Variety, that institution of showbusiness news that arrives at Hollywood executive desks each morning, quietly began rolling out a new pay wall for their website this week. Variety.com will ask one in ten randomly selected users for a log-in and plans to have access shut off completely by early next year except for paying subscribers.
With all the noise News Corp mogul Rupert Murdoch has been making about pay walls I was surprised to see the media giving so little attention to this Variety story. By blocking free access to its content Variety joins the Wall Street Journal as the only other major publication on the frontier of this pay-for-paper/protect-the-website model. Whether or not this can save journalism the way that veteran ink-slingers hope is up for debate, but there are important implications in this decision for the larger media world. Here’s why it’s a great idea for Variety:
Variety has a relatively small highly defined niche readership of people working in the entertainment industry. Like the Wall Street Journal many of these subscriptions are addressed to offices and paid for by corporate budgets. You won’t see too many film execs batting an eyelash at the cost of their Variety subscription, or at the pay-wall, as long as it’s covered by their employer (and the web designers make the pay-wall gates convenient for print subscribers to pass through, a consideration which proponents of this model can’t afford to overlook). Variety subscribers will have the choice of seeing their news in print with their morning paper, or online, a choice that most people enjoy. The presence of the print edition feeds our 20th century bias that things on paper are more serious than things that exist only in pixels, even if we choose to read the news on a screen.
Sure they’ll lose lots and lots of eyeballs, which might mean some diminishing of ad rates for the website, but is anyone (other than Google) really making much on website ad sales? So the number of unique views goes down, but investment of the readers will begin to creep back up.
Which brings me to the three part Culture Wharf theory of why pay-protected online access combined with print edition could become a sustainable model for the future of publishing: Nichification, Identity, and Investment.

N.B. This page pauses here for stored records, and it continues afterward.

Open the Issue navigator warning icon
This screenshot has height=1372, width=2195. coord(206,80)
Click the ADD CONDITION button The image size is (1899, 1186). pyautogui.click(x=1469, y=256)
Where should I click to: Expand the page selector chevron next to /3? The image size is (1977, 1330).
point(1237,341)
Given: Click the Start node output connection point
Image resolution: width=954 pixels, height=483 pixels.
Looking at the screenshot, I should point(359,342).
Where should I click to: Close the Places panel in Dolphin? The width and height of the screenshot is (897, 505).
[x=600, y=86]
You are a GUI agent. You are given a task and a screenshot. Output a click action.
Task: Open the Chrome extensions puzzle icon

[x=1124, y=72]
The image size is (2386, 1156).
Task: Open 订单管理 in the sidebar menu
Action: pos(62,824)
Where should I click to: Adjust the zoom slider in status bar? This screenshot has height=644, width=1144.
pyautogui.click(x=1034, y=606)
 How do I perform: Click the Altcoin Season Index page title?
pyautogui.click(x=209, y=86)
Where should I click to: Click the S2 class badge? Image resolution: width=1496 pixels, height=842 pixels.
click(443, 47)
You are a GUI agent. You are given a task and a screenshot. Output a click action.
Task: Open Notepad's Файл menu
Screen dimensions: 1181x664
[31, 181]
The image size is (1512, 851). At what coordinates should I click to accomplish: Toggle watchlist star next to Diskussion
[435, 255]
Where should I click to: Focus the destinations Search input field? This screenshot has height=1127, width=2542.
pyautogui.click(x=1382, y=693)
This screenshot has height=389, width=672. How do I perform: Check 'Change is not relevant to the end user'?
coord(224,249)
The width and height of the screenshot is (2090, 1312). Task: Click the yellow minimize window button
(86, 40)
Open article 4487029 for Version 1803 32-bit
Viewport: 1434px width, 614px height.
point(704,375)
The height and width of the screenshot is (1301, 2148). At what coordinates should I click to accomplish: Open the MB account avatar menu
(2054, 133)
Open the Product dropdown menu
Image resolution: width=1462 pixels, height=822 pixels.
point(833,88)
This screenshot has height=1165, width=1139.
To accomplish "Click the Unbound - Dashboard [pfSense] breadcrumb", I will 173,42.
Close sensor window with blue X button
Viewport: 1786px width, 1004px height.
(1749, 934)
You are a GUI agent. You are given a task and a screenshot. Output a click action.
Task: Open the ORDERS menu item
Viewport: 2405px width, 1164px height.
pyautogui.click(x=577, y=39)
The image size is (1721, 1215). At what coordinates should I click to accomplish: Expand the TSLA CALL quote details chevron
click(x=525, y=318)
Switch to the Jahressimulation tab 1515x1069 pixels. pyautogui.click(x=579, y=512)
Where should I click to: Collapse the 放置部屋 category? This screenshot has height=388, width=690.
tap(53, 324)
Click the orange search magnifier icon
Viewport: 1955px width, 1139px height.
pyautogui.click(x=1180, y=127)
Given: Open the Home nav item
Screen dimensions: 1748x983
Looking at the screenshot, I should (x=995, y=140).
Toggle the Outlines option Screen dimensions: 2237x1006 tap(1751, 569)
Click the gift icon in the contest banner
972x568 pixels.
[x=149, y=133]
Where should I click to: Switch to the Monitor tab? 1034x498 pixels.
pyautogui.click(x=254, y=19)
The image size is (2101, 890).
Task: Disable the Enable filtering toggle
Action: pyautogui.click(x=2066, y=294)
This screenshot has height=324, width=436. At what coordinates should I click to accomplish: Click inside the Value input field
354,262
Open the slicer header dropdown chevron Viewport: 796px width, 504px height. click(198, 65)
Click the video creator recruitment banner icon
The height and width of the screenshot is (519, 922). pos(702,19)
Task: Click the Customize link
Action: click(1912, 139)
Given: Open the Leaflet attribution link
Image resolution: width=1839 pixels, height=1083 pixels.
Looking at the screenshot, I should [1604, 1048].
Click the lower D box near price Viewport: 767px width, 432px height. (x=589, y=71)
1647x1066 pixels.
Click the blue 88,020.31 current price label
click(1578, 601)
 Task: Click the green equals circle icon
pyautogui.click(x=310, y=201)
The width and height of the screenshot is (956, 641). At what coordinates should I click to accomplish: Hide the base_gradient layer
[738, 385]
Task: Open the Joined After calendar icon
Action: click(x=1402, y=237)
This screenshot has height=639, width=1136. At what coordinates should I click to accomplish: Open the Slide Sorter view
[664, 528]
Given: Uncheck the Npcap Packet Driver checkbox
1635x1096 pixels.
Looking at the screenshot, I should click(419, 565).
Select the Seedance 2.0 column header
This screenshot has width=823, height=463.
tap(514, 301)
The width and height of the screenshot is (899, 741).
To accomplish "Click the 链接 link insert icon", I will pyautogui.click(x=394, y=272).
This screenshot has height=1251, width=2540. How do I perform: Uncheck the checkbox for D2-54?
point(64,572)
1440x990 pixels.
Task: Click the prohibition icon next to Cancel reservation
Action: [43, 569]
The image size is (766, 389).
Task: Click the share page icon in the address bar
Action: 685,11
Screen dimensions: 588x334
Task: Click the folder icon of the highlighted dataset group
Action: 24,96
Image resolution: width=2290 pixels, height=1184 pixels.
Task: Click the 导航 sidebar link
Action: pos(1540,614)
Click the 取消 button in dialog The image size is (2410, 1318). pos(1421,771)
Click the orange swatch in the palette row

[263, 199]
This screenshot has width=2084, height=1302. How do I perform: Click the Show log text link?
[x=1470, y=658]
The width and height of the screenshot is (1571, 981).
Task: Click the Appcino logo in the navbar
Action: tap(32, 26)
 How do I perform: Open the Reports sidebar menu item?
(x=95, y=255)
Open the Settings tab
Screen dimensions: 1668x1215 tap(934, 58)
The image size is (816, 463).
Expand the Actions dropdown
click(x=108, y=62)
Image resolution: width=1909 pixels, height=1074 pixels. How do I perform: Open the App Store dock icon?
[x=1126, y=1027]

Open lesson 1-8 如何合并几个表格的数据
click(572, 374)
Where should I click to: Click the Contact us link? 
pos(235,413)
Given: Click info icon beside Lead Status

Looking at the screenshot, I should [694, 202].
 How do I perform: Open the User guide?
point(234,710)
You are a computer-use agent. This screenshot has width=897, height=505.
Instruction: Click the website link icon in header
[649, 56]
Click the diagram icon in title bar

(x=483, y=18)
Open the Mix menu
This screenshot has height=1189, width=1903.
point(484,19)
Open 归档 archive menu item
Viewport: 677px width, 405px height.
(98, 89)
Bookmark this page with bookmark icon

Nichification is the trend that media has been going through since, well, the very beginning. It has accelerated recently and nowhere is it more prominent today than in the cable TV market where every subgroup or interested has its own channel. Magazine publishing was the first to go through nichification as mass market general interest magazines like Time and Life gave rise to many smaller publications. Micro interests were able to spawn their own magazines with only a few thousand subscribers and still come out profitable (provided they were owned by a larger magazine publishing company with distribution resources).
The point about nichification is that it is a rule of media consumption that people will seek out the media that gives them the most direct and focused set of their interests available. This is already sort of happening with Google Reader, essentially you’re able to build your own “My Exact Personal Interests” set of articles from the available publications all over the internet. Google has the nichification thing figured out by allowing people to take what they want from the cafeteria of everything.
But it’s a legitimate question whether most consumers of media really want to be that active. Publications could step in by nichifying well to markets and providing quality content that is relevant to them without all the effort of tracking it down yourself. Nichification works well in a specific subset of information like the world of entertainment business and production like Variety. This information is already highly nichified, and since it isn’t widely available elsewhere, Variety may be able to survive and thrive by forcing those who want this highly nichified and arguably valuable information to pay for it.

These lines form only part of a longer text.